となっています。次はC++です。JIS X3014:2003によると

2.13.2 文字リテラル
(中略)
 文字リテラルは, 1文字又は複数文字を一重引用符でくくる(例えば, ‘x’)。その前に英字 L を置く(例えば, L’x’)こともある。L を置かない通常の文字リテラルは, ナロー文字リテラルとも呼ばれる。1個の《c 文字》をくくった通常の文字リテラルは, char 型をもち, その《c 文字》の実行文字集合での符号数値に等しい値をもつ。2個以上の《c 文字》をくくった通常の文字リテラルを, 多文字リテラル(multicharacter literal)という。多文字リテラルは, int 型をもつ。その値は, 処理系定義とする。
 文字 L で始まる文字リテラル(例えば ‘x’)を, ワイド文字リテラルという。ワイド文字リテラルは, wchar_t 型をもつ。2個以上の《c 文字》をくくったワイド文字リテラルの値は, 処理系定義とする。

とのことです。

表現や個々の用語に違いはありますが、C言語もC++も、一重引用符に囲まれた文字定数(または文字リテラル)に複数の文字が記述されることを前提とした仕様になっており、その値は(未定義ではなく)処理系定義です。つまり、移植性に関する問題はあるものの、一重引用符の中に2文字以上書けるということです。

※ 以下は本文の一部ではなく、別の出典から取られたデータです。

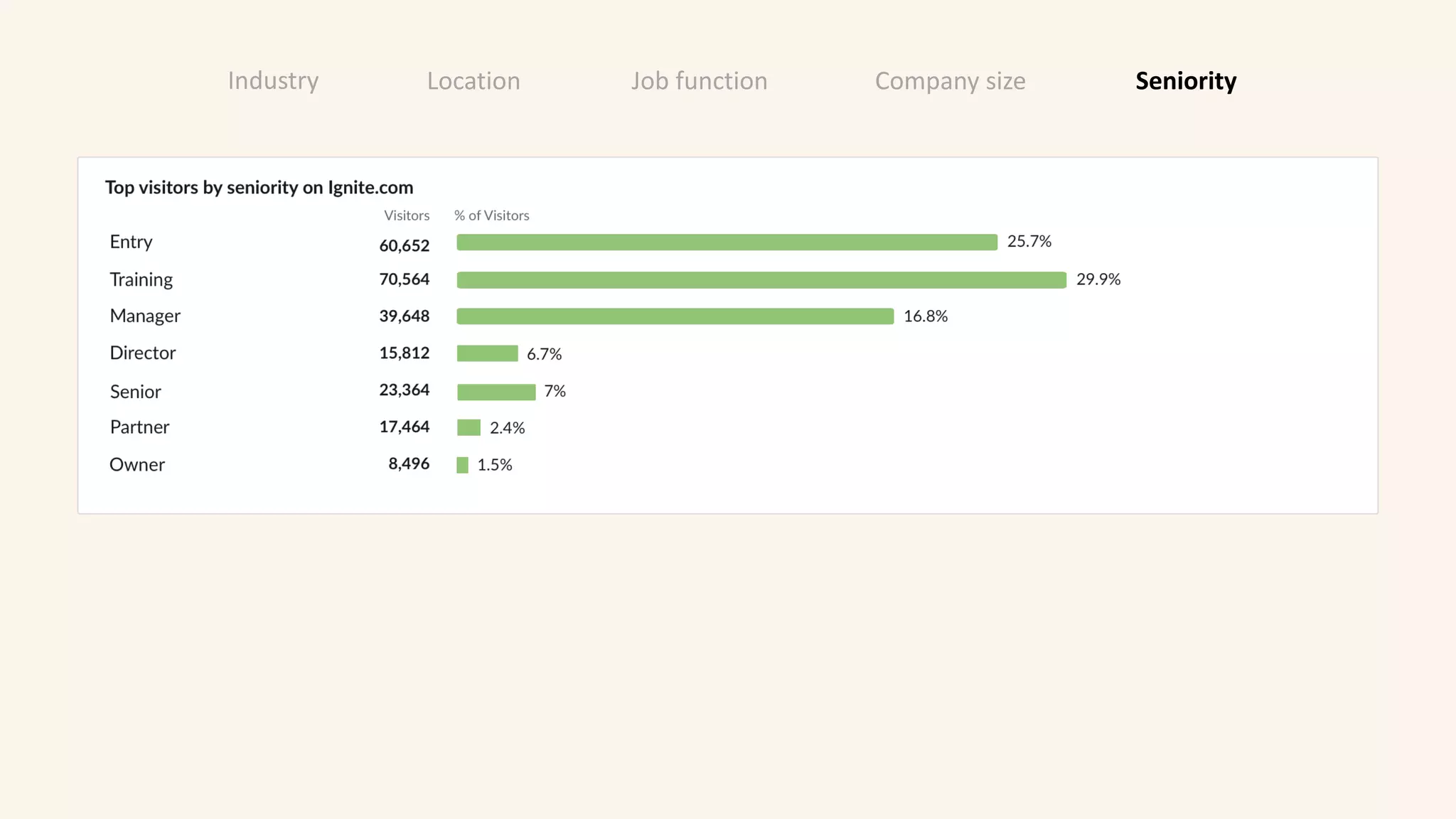The height and width of the screenshot is (819, 1456).
Task: Click the Entry green bar
Action: [727, 242]
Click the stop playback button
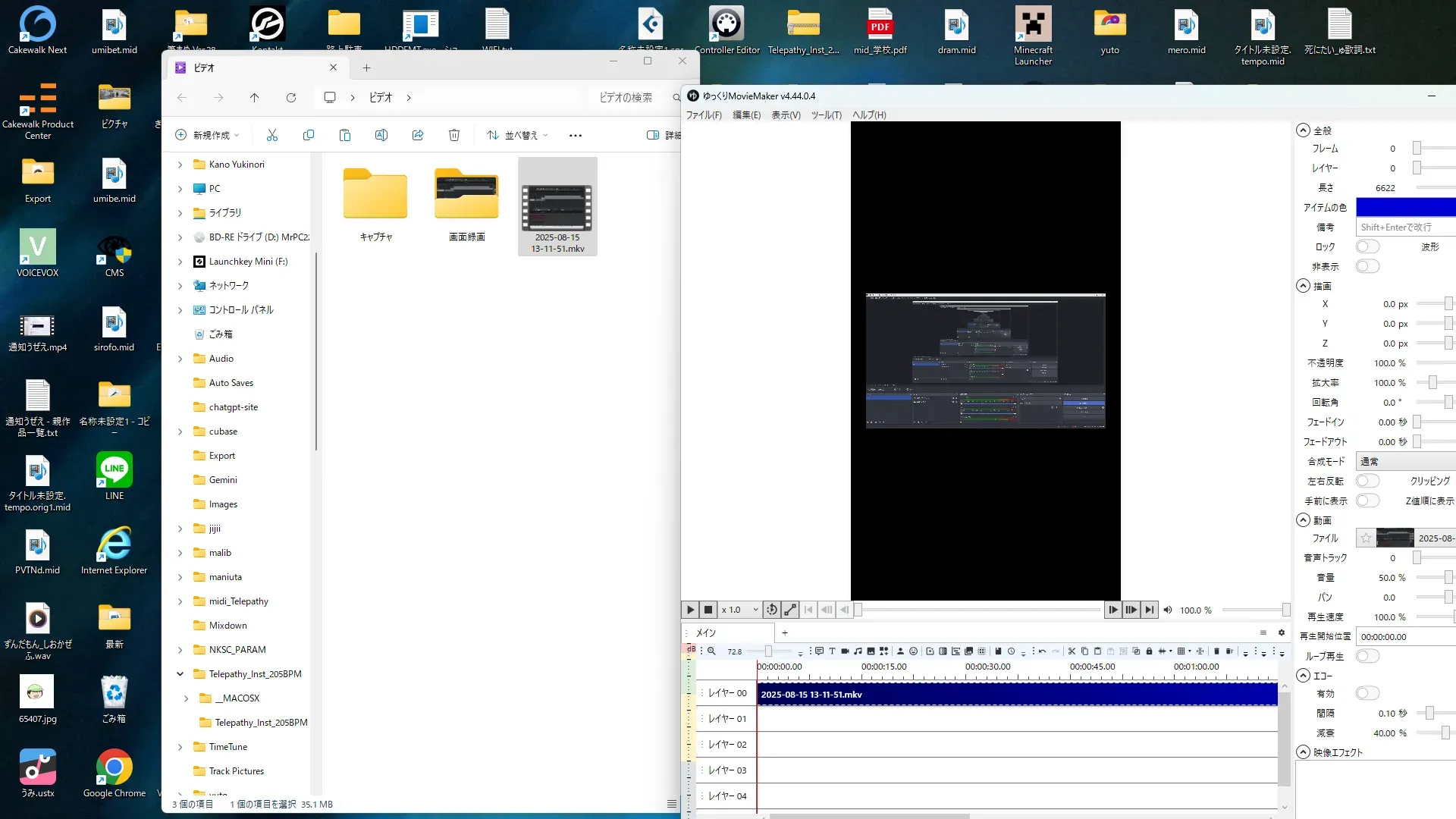The image size is (1456, 819). (x=708, y=610)

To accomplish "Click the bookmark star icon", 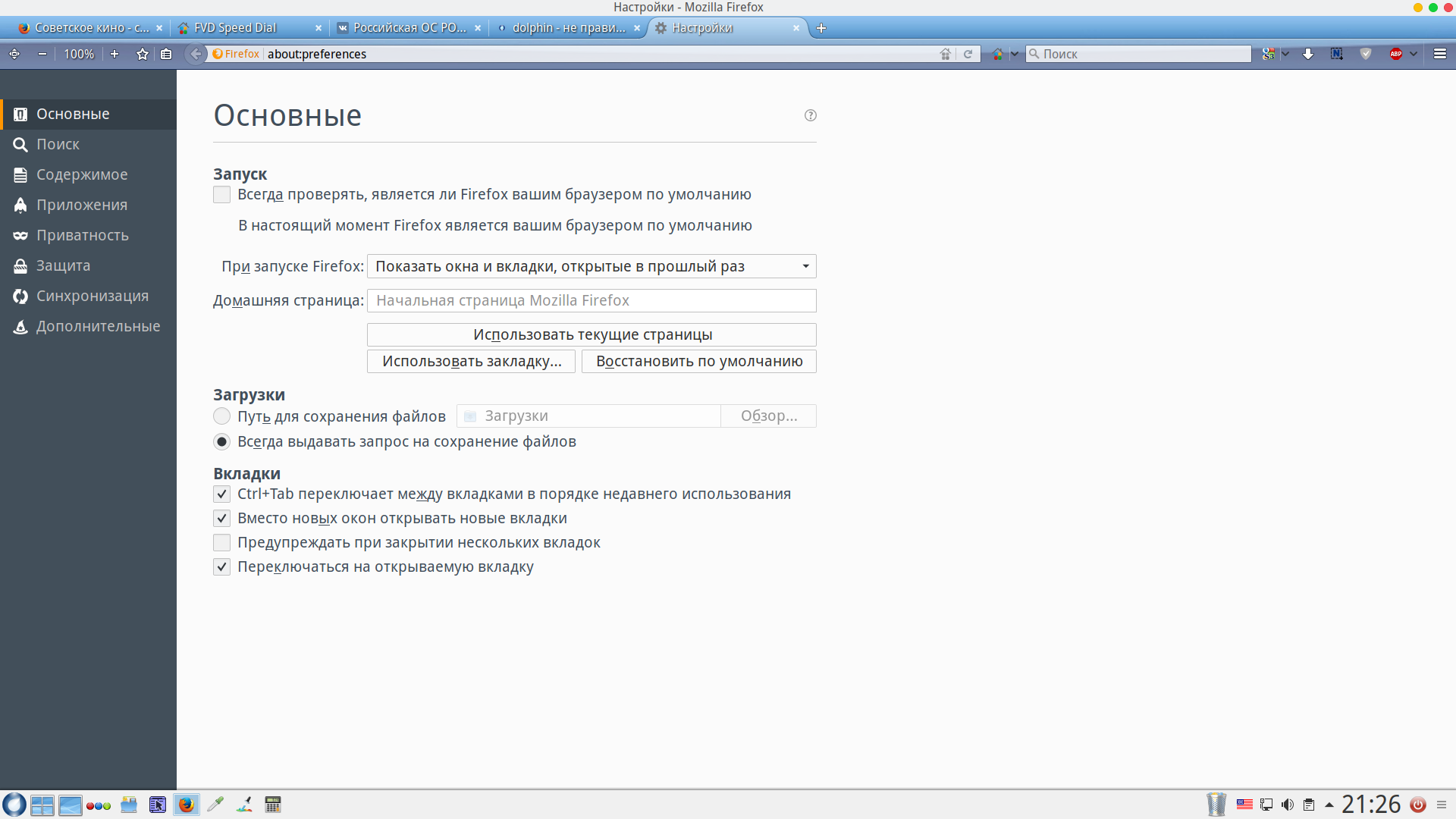I will 142,54.
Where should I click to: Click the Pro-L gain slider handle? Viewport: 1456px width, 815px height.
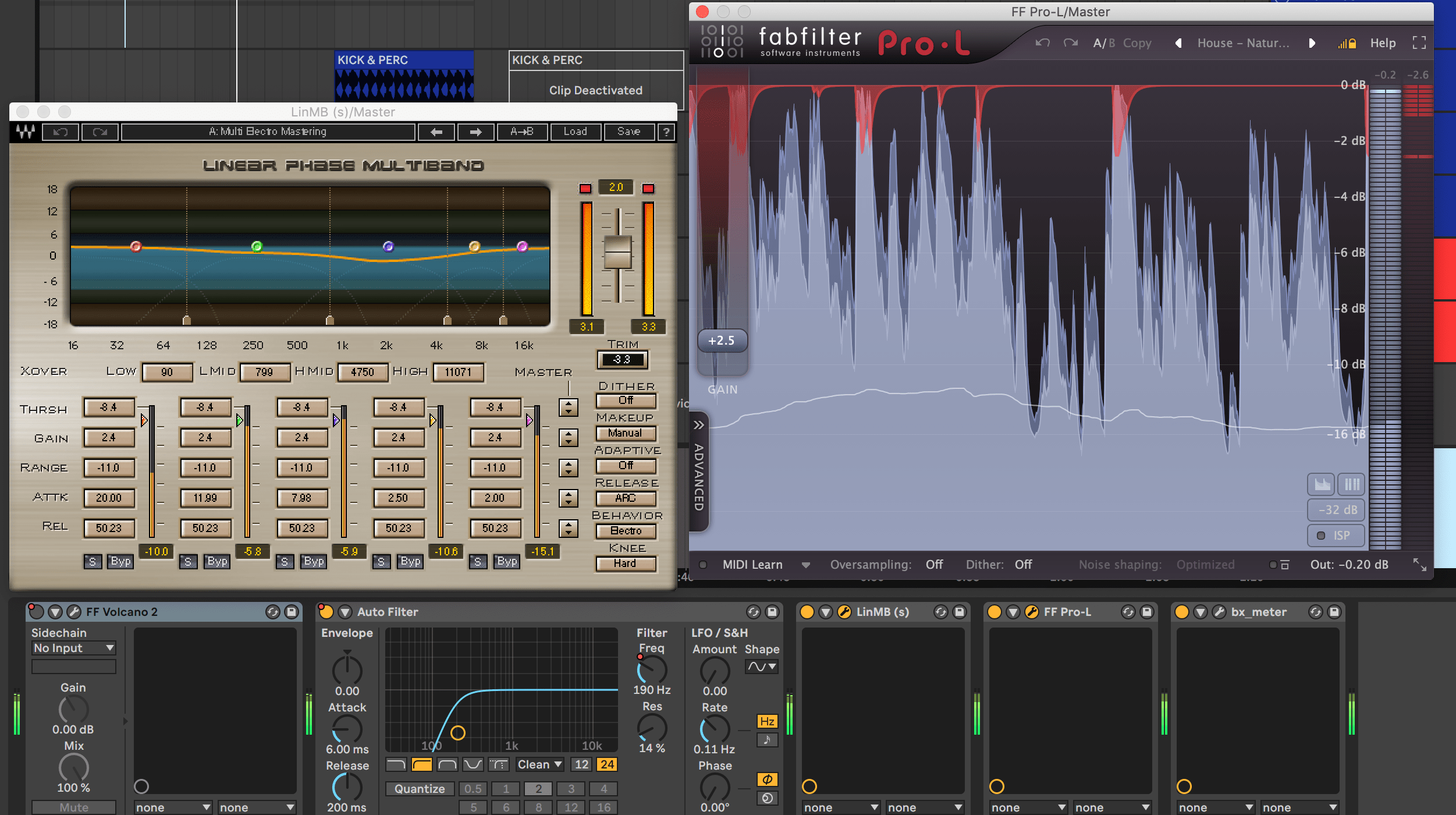click(722, 341)
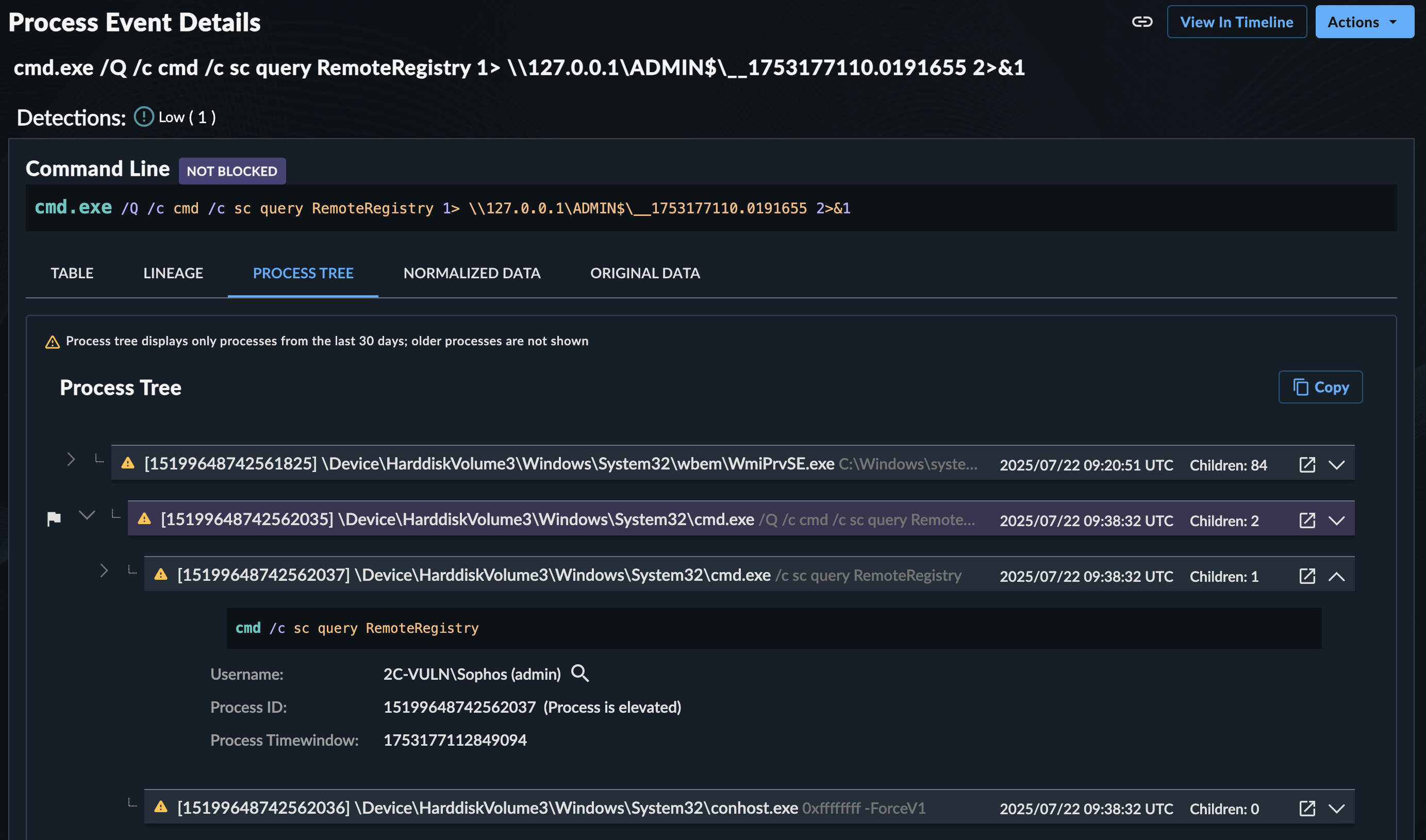Click the search magnifier next to 2C-VULN\Sophos username
This screenshot has height=840, width=1426.
(x=581, y=674)
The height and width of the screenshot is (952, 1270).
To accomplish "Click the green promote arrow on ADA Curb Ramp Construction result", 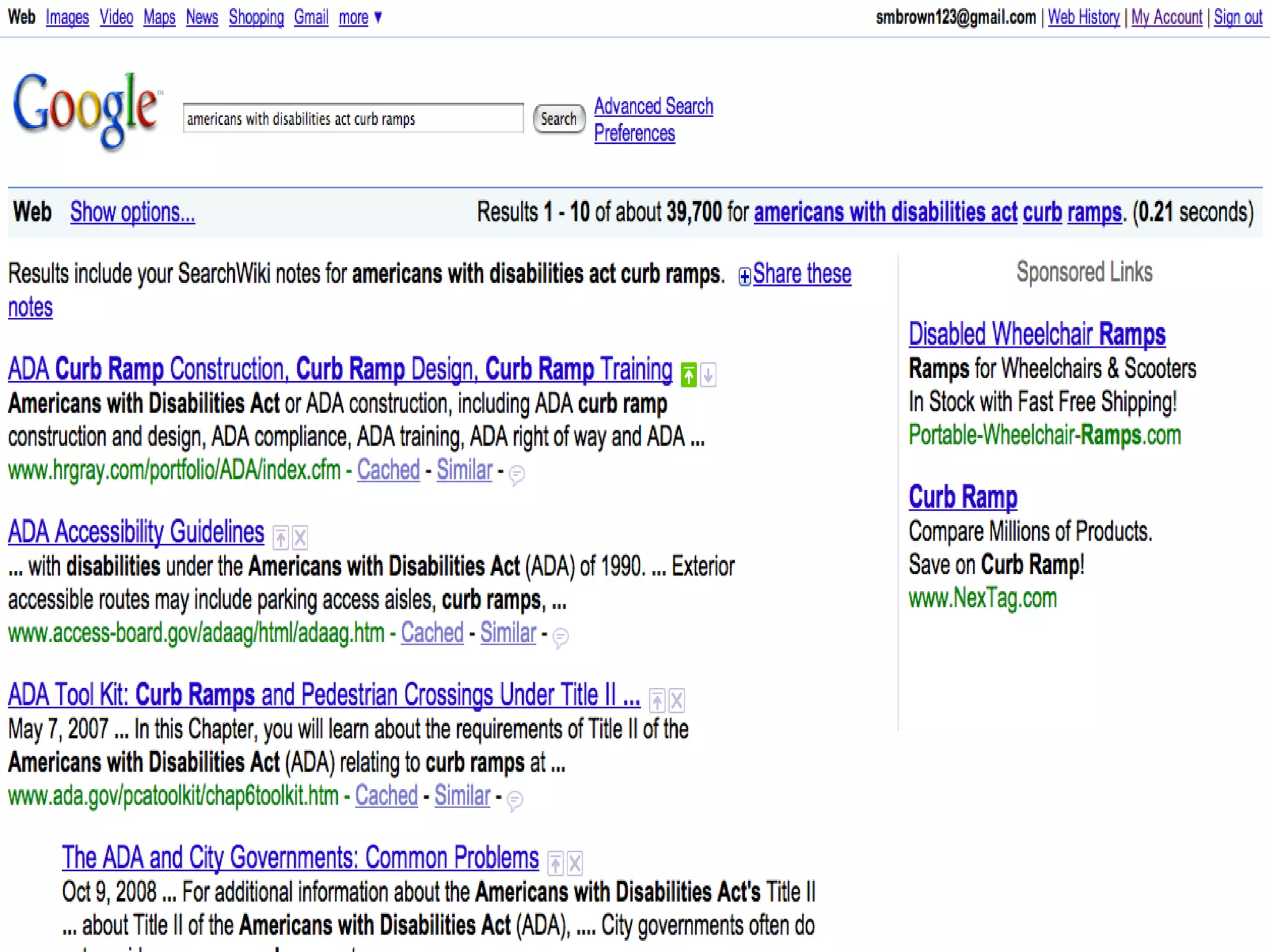I will pos(688,374).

ところで、上記はC99またはC++03までの話です。C11以降およびC++11以降ではchar16_t型とchar32_t型が導入されました。また、C++20からはchar8_t型も導入されました。これらに対応する文字定数もあり、char16_t型の文字定数にはu、char32_t型の文字定数にはU、そしてchar8_t型の文字定数にはu8をそれぞれ接頭辞として付加します。u’a’、U’a’、u8’a’のようにです。

では、これらcharN_t型の文字定数に複数の文字を書くことはできるのでしょうか? これはC言語とC++で事情が違ってきます。規格からの引用は割愛しますが、C言語ではこれら新しい文字定数にも複数文字を書くことができます。一方でC++では複数の文字を書くことはできません。ここにもC言語とC++の微妙な非互換性があります。